Comparateur de prêt immobilierL’importance de bien choisir son type de SCI
Le choix du type de SCI est essentiel, car la structure juridique de votre société détermine son fonctionnement, sa fiscalité, ses obligations administratives… Ne pas choisir le bon type de SCI fait courir le risque de complications administratives, fiscales et même relationnelles entre associés. Ainsi :
- la SCI doit s’adapter à vos projets immobiliers, chaque type répondant à des besoins spécifiques ;
- le type de SCI influence aussi directement la fiscalité applicable (impôt sur les sociétés ou sur les revenus). Par exemple, une SCI soumise à l’impôt sur les sociétés (IS) permet de déduire les amortissements, mais la fiscalité sur les plus-values est plus lourde que celle de l’impôt sur le revenu (IR). Autre exemple, une SCI familiale peut bénéficier d’avantages fiscaux sur les donations et successions ;
- la nature des décisions à prendre et les responsabilités varient selon les statuts. Par exemple, dans une SCI de jouissance à temps partagé, il faut définir clairement les règles d’utilisation pour éviter les conflits.
Comment bien choisir son type de SCI ?
Avant de choisir une forme de SCI, faites le point sur les spécificités de votre projet immobilier. Posez-vous les bonnes questions.
- Le bien est-il destiné à être loué ou à être occupé par votre famille ?
- L’objectif principal est-il patrimonial ou lucratif ?
- Avez-vous besoin de transmettre un bien ?
Analysez ensuite vos besoins en gestion : souhaitez-vous léguer facilement votre patrimoine, limiter les conflits futurs ou simplifier la gestion quotidienne ? Une SCI familiale peut répondre à ces besoins, tandis qu’une SCI de gestion est davantage adaptée à l’administration locative.
En outre, veillez à étudier les particularités fiscales de chaque SCI :
- sous l’impôt sur le revenu, les revenus locatifs sont imposés au nom des associés proportionnellement à leurs parts sociales, ce qui est intéressant lorsque les rentes sont peu élevées et sans plus-value importante ;
- sous l’impôt sur les sociétés, les charges et amortissements sont déductibles, mais l’imposition est plus lourde en cas de revente.
Enfin, évaluez le projet collectif et les moyens financiers lorsque vous investissez à plusieurs.

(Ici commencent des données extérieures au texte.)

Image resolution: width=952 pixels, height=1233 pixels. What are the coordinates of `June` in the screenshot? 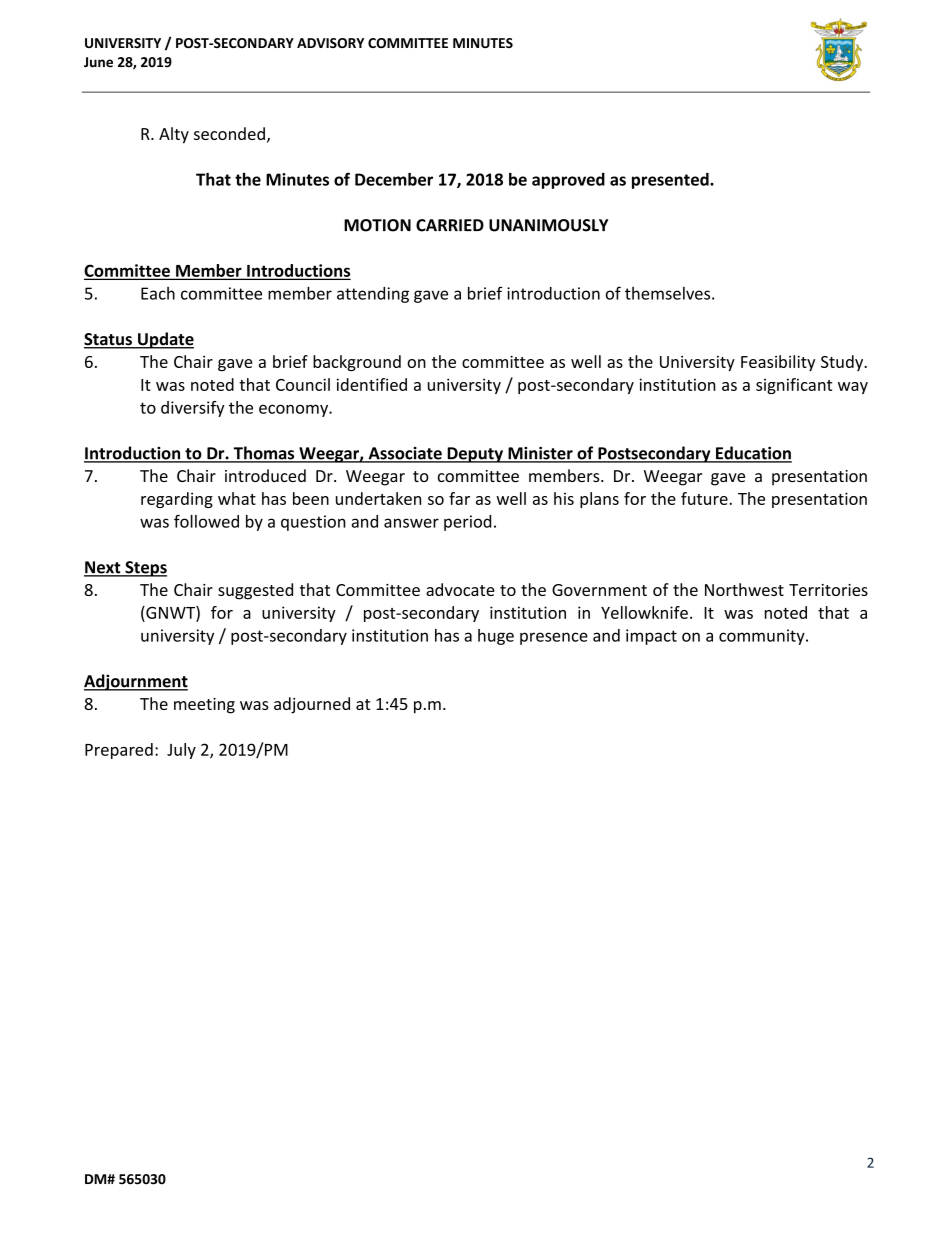 It's located at (98, 62).
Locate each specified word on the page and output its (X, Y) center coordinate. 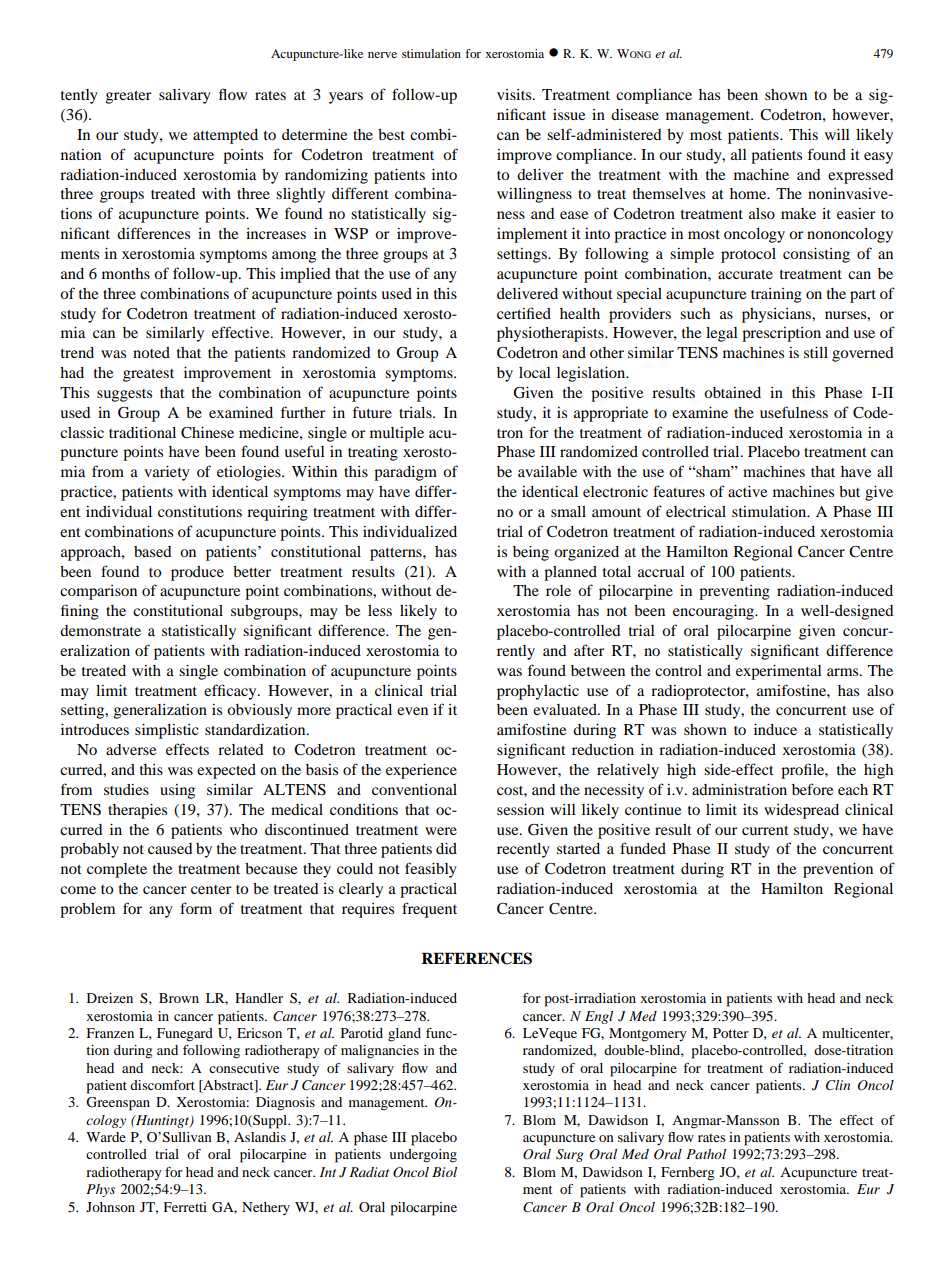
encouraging (715, 612)
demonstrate (100, 630)
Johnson (110, 1207)
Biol (444, 1172)
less (380, 610)
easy (878, 158)
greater (129, 97)
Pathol (706, 1154)
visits (515, 94)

De fréquents désaccords s’observent concernant la répartition des charges ou des loyers, les responsabilités en cas de dettes ou les décisions stratégiques.
Un expert en gestion immobilière ou un notaire peut également vous conseiller pour optimiser les avantages de cette structure et vous guider vers la meilleure solution.
Comparateur de prêt immobilierLes autres points essentiels à connaître sur les SCI
Est-il possible d’obtenir un prêt immobilier via une SCI ?
Oui, une SCI peut souscrire un prêt immobilier en son nom. Cependant, les banques exigent généralement des associés qu’ils se portent garants de l’emprunt.
Peut-on acheter une résidence principale via une SCI ?
C’est possible, mais ce n’est pas la solution la plus pratique. Une SCI est davantage adaptée aux projets collectifs ou patrimoniaux qu’à un usage strictement personnel.
Faut-il tenir une comptabilité stricte ?
Oui, une comptabilité solide est obligatoire pour éviter tout litige entre associés et respecter le cadre légal.